▶ [TASK DIRECTIONS]:
Return the stretch of records from the line that contains "Create a new" through the line that contains "Action: point(890,692)", both included, copied exactly and with nothing else.

═══ ROWS

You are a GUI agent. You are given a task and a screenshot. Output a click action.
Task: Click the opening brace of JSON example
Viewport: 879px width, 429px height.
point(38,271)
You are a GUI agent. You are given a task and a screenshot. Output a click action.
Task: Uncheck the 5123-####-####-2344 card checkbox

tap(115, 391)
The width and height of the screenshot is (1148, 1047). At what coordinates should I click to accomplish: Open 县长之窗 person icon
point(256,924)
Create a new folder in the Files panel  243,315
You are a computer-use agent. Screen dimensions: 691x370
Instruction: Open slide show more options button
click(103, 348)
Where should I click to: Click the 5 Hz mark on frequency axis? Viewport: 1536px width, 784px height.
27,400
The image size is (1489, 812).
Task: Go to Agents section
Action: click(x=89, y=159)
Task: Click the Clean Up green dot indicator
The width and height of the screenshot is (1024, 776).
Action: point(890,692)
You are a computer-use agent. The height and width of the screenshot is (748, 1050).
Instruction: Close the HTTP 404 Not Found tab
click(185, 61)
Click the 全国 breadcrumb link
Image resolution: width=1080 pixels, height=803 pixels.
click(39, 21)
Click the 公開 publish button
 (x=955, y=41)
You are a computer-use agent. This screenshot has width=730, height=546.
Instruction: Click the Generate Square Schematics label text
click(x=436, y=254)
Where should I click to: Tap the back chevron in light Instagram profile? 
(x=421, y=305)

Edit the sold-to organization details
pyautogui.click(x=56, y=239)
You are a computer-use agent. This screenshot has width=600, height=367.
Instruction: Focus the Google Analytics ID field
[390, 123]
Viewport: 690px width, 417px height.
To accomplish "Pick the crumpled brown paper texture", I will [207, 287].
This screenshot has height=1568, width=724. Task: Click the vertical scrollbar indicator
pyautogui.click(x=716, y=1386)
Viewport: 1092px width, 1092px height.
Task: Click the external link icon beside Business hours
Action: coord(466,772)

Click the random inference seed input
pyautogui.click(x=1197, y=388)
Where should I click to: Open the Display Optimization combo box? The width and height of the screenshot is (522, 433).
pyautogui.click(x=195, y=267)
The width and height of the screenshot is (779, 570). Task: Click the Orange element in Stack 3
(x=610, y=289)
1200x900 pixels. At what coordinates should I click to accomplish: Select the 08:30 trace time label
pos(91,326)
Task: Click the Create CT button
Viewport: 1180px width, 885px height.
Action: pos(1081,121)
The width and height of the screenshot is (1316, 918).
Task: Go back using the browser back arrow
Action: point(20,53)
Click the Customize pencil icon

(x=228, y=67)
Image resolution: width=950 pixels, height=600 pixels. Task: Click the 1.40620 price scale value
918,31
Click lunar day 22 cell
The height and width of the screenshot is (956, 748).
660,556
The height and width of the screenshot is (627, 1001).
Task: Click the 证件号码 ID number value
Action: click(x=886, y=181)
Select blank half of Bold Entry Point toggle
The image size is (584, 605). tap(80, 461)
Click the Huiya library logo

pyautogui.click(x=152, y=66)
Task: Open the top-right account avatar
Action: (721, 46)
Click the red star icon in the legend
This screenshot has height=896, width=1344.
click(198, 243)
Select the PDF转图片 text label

══════

▶ [TASK SOLUTION]:
Create a new folder in the Files panel  243,315
You are a computer-use agent. Screen dimensions: 691x370
Instruction: Open slide show more options button
click(103, 348)
Where should I click to: Click the 5 Hz mark on frequency axis? Viewport: 1536px width, 784px height.
27,400
The image size is (1489, 812).
Task: Go to Agents section
Action: click(x=89, y=159)
Task: Click the Clean Up green dot indicator
The width and height of the screenshot is (1024, 776).
Action: point(890,692)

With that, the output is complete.